## EXERCISE REQUIREMENTS
Write out each line of the entries below that holds the word "computer".

## PROVIDED ENTRIES

***

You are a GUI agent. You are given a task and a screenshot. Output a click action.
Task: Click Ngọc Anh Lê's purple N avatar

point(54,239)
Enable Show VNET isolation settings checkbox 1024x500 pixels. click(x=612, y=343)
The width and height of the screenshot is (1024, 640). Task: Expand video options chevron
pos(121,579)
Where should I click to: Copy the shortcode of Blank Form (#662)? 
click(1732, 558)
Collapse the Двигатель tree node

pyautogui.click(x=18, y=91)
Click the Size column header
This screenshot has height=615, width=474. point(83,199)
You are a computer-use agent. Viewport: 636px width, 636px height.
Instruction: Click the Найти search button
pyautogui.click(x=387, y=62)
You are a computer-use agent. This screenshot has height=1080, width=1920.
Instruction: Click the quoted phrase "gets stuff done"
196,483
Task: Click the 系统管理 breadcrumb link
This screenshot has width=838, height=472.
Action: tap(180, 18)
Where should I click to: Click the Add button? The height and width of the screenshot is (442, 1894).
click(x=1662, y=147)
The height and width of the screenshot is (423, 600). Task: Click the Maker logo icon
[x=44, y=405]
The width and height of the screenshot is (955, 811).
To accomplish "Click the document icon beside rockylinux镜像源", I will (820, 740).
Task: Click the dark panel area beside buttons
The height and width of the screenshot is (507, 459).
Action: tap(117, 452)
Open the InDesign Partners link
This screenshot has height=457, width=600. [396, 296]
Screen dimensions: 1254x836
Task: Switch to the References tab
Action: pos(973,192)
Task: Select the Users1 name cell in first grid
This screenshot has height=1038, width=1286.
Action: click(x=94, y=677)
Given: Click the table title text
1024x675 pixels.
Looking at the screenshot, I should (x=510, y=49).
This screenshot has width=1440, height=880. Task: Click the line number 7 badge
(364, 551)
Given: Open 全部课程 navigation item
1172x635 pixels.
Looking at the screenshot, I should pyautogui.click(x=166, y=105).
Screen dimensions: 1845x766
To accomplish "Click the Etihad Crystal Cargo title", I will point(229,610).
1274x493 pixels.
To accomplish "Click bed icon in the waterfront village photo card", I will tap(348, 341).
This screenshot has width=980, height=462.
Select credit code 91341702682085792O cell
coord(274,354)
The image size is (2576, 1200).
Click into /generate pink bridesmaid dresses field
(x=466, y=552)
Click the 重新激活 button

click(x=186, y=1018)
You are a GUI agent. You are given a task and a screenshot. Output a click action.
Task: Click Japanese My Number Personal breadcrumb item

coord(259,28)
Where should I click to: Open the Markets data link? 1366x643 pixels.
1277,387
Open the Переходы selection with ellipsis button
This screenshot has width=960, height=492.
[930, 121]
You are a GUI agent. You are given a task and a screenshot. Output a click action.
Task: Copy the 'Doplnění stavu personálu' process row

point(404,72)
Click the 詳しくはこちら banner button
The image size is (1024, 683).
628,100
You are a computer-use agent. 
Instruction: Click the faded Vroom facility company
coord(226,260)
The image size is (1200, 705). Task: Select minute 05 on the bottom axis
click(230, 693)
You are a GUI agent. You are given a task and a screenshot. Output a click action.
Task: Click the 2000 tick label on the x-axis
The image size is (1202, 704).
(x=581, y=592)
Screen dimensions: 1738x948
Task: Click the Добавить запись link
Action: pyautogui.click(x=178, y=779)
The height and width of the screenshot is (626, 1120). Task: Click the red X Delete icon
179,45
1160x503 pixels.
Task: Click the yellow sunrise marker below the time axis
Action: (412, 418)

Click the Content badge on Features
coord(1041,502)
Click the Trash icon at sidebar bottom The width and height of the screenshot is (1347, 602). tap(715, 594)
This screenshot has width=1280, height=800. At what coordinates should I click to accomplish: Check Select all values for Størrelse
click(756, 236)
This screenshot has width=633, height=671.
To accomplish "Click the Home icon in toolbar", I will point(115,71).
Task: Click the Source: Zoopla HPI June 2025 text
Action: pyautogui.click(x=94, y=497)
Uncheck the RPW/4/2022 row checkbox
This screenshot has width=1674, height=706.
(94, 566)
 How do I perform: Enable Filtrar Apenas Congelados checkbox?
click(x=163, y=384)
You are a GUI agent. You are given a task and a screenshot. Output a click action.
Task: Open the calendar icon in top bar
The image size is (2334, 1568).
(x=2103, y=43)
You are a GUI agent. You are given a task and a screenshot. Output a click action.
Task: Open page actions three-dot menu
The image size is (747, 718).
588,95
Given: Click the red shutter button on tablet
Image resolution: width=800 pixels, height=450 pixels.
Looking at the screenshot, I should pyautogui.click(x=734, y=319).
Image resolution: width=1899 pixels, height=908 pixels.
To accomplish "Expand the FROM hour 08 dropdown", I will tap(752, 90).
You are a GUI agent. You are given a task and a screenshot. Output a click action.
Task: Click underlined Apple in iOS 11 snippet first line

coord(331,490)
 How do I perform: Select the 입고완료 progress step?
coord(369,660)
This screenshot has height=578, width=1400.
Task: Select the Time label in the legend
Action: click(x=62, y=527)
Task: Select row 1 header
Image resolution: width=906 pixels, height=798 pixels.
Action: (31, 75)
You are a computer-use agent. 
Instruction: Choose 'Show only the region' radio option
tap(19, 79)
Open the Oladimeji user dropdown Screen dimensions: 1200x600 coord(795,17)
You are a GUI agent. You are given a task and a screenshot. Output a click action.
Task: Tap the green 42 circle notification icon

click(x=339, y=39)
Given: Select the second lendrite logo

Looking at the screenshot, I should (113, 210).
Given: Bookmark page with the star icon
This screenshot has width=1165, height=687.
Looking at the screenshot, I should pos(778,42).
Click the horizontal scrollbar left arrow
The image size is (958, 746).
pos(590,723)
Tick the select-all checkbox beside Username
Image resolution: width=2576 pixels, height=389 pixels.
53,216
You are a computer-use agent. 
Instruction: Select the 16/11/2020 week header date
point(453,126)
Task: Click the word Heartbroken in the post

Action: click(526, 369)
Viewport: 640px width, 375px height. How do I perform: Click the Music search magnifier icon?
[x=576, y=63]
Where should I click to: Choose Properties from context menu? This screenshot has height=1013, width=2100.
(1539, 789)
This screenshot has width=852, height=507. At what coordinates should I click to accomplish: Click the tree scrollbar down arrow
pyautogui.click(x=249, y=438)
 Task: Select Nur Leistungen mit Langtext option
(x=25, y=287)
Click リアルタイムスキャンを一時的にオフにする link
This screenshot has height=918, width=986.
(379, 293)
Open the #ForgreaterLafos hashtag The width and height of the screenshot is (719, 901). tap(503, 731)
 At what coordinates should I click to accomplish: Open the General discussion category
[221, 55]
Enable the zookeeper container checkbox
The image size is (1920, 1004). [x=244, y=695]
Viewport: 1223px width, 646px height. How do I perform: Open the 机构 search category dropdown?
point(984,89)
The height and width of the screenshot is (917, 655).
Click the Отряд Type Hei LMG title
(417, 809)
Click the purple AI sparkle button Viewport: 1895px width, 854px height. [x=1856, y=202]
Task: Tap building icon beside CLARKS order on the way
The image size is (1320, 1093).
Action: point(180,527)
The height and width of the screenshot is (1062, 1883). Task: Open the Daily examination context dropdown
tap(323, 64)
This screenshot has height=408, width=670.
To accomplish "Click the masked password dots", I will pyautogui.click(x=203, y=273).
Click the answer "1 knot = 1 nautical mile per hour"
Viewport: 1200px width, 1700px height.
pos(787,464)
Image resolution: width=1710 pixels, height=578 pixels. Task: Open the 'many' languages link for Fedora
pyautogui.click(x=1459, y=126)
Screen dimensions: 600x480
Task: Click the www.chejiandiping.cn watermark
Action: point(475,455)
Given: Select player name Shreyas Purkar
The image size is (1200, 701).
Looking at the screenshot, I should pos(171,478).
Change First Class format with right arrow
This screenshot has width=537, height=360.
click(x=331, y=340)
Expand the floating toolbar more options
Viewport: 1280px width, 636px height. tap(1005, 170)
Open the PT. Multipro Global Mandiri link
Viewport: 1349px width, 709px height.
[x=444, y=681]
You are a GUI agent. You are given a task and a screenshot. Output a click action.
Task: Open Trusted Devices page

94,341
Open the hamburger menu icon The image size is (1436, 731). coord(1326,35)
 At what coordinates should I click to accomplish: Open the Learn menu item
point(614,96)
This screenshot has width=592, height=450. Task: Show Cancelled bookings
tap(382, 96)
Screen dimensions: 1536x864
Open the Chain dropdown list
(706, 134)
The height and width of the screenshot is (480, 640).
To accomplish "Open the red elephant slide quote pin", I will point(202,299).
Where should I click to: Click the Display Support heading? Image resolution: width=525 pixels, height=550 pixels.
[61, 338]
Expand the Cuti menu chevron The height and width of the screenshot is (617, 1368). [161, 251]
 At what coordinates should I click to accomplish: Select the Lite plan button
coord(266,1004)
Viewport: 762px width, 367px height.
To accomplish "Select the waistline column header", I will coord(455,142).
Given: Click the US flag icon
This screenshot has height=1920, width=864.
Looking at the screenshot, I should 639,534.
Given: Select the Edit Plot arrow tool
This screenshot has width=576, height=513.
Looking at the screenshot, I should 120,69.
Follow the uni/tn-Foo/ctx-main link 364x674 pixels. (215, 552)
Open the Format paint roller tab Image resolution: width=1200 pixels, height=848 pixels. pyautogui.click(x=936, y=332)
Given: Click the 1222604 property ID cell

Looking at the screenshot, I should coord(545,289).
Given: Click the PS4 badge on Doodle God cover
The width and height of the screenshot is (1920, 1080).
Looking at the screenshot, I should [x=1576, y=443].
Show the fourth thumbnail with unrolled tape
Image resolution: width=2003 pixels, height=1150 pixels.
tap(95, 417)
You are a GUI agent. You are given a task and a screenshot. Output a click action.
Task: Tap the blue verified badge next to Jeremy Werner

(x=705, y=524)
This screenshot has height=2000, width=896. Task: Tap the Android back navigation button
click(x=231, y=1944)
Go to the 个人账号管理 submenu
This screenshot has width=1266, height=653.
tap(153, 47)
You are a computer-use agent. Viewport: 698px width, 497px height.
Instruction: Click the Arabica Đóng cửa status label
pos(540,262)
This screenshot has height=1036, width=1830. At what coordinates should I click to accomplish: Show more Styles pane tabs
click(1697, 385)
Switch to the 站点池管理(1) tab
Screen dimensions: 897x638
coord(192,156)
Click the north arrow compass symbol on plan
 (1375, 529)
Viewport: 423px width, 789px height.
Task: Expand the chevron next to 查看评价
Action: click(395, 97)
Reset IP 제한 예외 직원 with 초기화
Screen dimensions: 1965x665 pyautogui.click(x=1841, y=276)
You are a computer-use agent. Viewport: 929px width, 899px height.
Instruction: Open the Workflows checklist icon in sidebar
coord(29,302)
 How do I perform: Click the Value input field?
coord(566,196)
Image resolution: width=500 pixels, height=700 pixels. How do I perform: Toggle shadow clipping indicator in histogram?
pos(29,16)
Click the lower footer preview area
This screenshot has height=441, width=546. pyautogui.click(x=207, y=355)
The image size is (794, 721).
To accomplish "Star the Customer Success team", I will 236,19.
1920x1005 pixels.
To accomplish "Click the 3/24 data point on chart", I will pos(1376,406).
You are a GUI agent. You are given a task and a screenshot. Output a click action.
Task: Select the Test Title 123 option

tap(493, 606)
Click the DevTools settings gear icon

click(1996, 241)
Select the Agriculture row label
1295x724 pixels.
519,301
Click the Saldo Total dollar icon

***

## YOUR SOLUTION
You are a computer-use agent. Viewport: 636px width, 636px height.
You are a computer-use agent. This screenshot has height=1080, width=1920.
You are a computer-use agent. 
You are a computer-use agent. 
You are a computer-use agent. 
You are a computer-use agent. Viewport: 698px width, 497px height.
You are a computer-use agent. Viewport: 929px width, 899px height.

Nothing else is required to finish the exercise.